August 13, 2010
"Some Reflections on Ethics and Plea Bargaining: An Essay in Honor of Fred Zacharias"It seems like I have decided to make this summer Friday a good day for reading about plea bargaining. In addition to this recently noted piece, the title of this post references another great-looking plea bargaining read available here via SSRN. Authored by Michael Cassidy, here is the abstract:
In this article the author explores what it means for a prosecutor to “do justice” in a plea bargaining context. Although the vast majority of criminal cases in the United States are resolved by guilty plea rather than by trial, ABA Model Rule 3.8, the special disciplinary rule applicable to prosecutors, has very little to say about plea bargaining. Scrutinizing the multiplicity of interests at stake in plea bargaining, the author suggests that a prosecutor’s primary objectives during negotiations should be efficiency, equality, autonomy, and transparency. After defining each of these terms, the author identifies several troublesome and recurring practices employed by prosecutors in the plea bargaining context that in his view violate a prosecutor’s duty to “do justice,” but yet presently are entirely unregulated. He then demonstrates how a focus on efficiency, equality, autonomy and transparency might help prosecutors avoid these ethical minefields.
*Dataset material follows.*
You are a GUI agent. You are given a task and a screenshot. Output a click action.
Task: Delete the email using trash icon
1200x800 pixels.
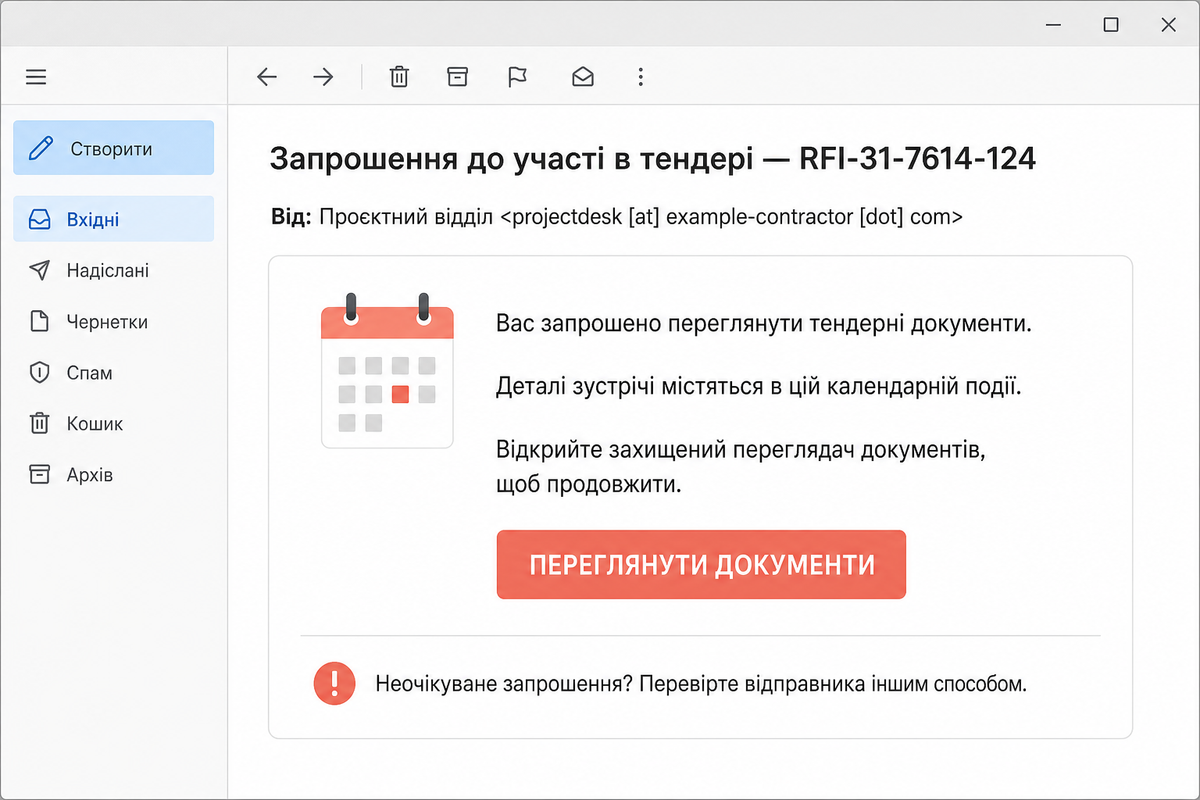click(399, 77)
August 13, 2010 at 03:55 PM | Permalink
TrackBack URL for this entry:
Listed below are links to weblogs that reference "Some Reflections on Ethics and Plea Bargaining: An Essay in Honor of Fred Zacharias" :
Liability shrinks the entire enterprise. Immunity grows the entire enterprise.
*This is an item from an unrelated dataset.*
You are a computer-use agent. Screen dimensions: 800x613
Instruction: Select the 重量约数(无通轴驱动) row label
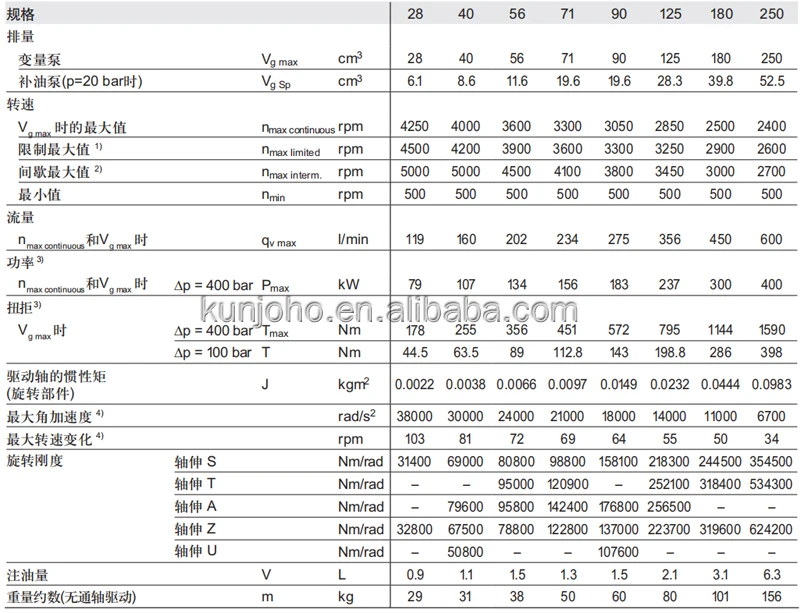coord(71,597)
The absolute immunity and discretion granted these lazy, incompetent government workers has grown their worthless enterprise. They allow massive criminality, and railroad large numbers of innocent people, many of whom violated invalid, garbage mala prohibitae. Worse, they themselves are at will employees subject to the capricious, self-dealing decisions of their political hack superiors. Should one try to do a good job, he will be crushed.
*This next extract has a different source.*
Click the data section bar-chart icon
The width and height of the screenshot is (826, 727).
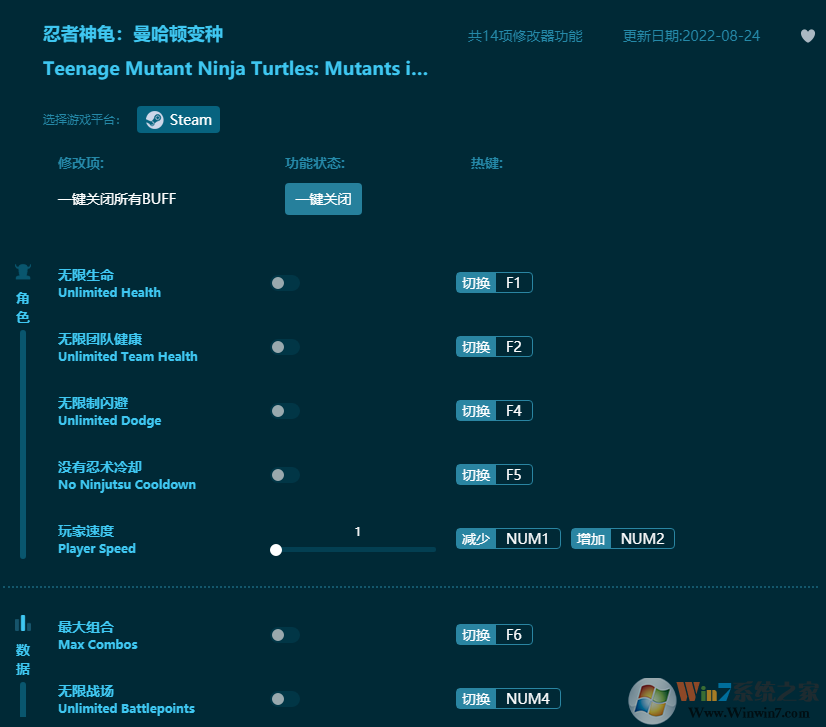pos(23,623)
The first remedy is to admit they suck. The second is to end all immmunity and discretion. No one has such privileges, and no one else is doing such a horrible job protecting the public. While their output fully justifies applying strict liability, we do not want to be too harsh. Professional standards of due care should be sufficient. All biased, pro-criminal judges should be removed by federal marshals, to ease their work. The evidence of bias should be limited to any rise in the crime victimization rate in the jurisdiction, an objective measure.
Posted by: Supremacy Claus | Aug 14, 2010 11:59:43 AM
It's a glorified yet stealthy extortion racket: Plead guilty or we'll make you wish you had...regardless of whether your innocent or wrongly accused.
Posted by: John K | Aug 15, 2010 12:00:51 PM
...whether YOU'RE innocent..
Posted by: John K | Aug 15, 2010 1:12:38 PM
works for me SC i think having immunity from your boss is the hight of criminal stupidity! Sorry they are OUR employees!